GC-BC is a special case within the larger category of reward-punishment behavior modification.
The best defense against all forms of it are to be aware of it and how it works (of course; knowledge is power), and to play the game of psychological warfare back at them, playing hard, and playing for keeps:
GENERAL RULES
• If someone wants to be nice to you, do you favors, accept them graciously, always superficially behaving as if there were no strings attached (i.e., don’t do anything at all to reciprocate other than warmly saying “thanks”) unless they make very explicit quid pro quo proposals
• If someone is being hostile towards you and making threats, deal with the threats as if you did not even for a moment comprehend any implicit “unless” tradeoffs; be dense enough to extract very explicit promises / threats.
• Retain (if only in your own head) the clearest possible sense of what you would be doing if there were no rewards and no punishments being offered, other than whatever positives & negatives are intrinsically part of the decision that they appear to be trying to influence
CONTEXT NOTES (THIS IS IMPORTANT!)
• All forms of r&p, including GC/BC, are at their most dangerous when the people making use of it are able to isolate you from any contact other than themselves, without you realizing it. When it is not practical for them to isolate you and surround you exclusively like that, their next best choice (and a common modality) is to isolate you and several others they are similarly trying to control and form a “community” in which they retain the final authority. (They can manipulate you folks against each other, making the community of victims behave as Good Cop, or even as Bad Cop, while Staff take the other role). The more that you can obtain feedback from people genuinely outside of the scenario, the less they can control all sources of interpersonal gratification. Or of criticism, for that matter. Be aware of being cut off, either as an individual or as part of a population.
• R = C/S where R = whatever positive reinforcement you are able to receive from the people in your social context, C = your confidence of being able to cope with and participate in the social context, and S = your self-will, or tendency towards personal stubbornness in determining what you will & won’t do rather than doing what others around you want you to do. With that in mind, accept that as a human being you need C. (That is, over time you need, often enough, to feel that you are a part of the social context and can participate in it and get what you need, socially speaking). Well, the manipulators are deliberately controlling R, or as much of R as they can control, hoping that you will respond by reducing S in order to get some C out of the situation. Being aware of all this won’t make it change, insofar as you remain human. You do not, however, have to get it (a nice hit of C) “right now”, and as long as you can get it from somewhere you don’t need to get it from them. If there is a source of positive reinforcement without hooks embedded in it somewhere in a context you’ll be part of reasonably soon, you learn to hold out for that and, metaphorically speaking, hold your breath in the meantime.

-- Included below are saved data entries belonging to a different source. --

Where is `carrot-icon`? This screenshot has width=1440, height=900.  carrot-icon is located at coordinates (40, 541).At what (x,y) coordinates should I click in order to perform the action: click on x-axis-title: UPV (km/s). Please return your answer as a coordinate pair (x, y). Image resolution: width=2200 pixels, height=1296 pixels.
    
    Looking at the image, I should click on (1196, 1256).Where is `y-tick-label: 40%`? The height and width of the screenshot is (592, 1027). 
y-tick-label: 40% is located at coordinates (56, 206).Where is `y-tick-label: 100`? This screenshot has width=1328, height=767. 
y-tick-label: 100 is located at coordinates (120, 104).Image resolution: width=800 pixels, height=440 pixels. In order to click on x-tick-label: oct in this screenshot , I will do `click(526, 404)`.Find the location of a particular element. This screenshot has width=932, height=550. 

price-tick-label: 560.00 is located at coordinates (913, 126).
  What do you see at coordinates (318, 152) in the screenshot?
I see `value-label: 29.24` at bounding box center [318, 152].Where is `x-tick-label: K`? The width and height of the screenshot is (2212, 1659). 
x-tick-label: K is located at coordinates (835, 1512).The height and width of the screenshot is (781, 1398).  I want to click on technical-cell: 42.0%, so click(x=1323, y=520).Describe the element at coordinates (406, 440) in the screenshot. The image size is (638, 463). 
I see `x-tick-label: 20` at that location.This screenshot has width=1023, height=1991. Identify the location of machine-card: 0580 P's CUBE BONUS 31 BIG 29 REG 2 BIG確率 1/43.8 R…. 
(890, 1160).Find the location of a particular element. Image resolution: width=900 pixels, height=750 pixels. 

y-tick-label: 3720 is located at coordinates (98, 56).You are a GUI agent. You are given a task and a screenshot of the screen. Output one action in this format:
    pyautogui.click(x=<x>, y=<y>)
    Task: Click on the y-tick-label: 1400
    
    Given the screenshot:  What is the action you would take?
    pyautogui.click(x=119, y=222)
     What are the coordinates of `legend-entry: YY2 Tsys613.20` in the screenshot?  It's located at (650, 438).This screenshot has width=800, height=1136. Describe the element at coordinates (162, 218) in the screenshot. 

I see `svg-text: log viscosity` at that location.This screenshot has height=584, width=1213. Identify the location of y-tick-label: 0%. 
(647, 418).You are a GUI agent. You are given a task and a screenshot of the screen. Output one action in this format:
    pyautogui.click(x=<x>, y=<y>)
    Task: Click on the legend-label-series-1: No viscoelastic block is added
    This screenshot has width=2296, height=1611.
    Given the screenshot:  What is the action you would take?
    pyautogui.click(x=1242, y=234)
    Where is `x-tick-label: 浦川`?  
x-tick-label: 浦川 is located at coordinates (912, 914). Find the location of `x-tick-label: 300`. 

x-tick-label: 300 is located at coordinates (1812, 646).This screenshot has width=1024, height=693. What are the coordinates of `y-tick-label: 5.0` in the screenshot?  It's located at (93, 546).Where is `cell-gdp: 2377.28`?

• From the above section, you get a sense of how the passage of time plays a part here. The routines they use kick in and start working well after they’ve had you deprived of other social contexts long enough to feel it. Know it, expect it, watch it happen, and outwait them. It costs them a lot of dedicated persistence to isolate you as an individual. The group-community scenario is designed to work over a much longer period of time, and is more pernicious, but it’s also inherently weaker as the other victims of the scenario can be a source of positive reinforcement and connectedness if you play them and don’t just let the manipulators play you and the other victims. Remember, you, too, are a source of reinforcement and feedback to everyone in the environment, so you, too, need to reward and/or withhold reward and approval and whatnot in keeping with the extent to which the others are supporting what you need to see supported. And, ultimately, the other victims are being mistreated by the manipulators and therefore, by definition, have an axe to grind if you can help them catch them out at it.
• It is theoretically possible that you can get them to realize you understand what they are doing, know how it works, and aren’t going to be played like that, and that they will come out and say, in essence, “OK, we’ll deal with you straight”. But I’ve never seen it and I think you should not expect it. You should certainly not make that your goal. Much more commonly, they will get frustrated and annoyed. With you, certainly (count on it!), but also with each other. If you’re really really good you can play them off against each other despite being in a much more precarious position, if only because they will often be unaccustomed to having the tables flipped on them.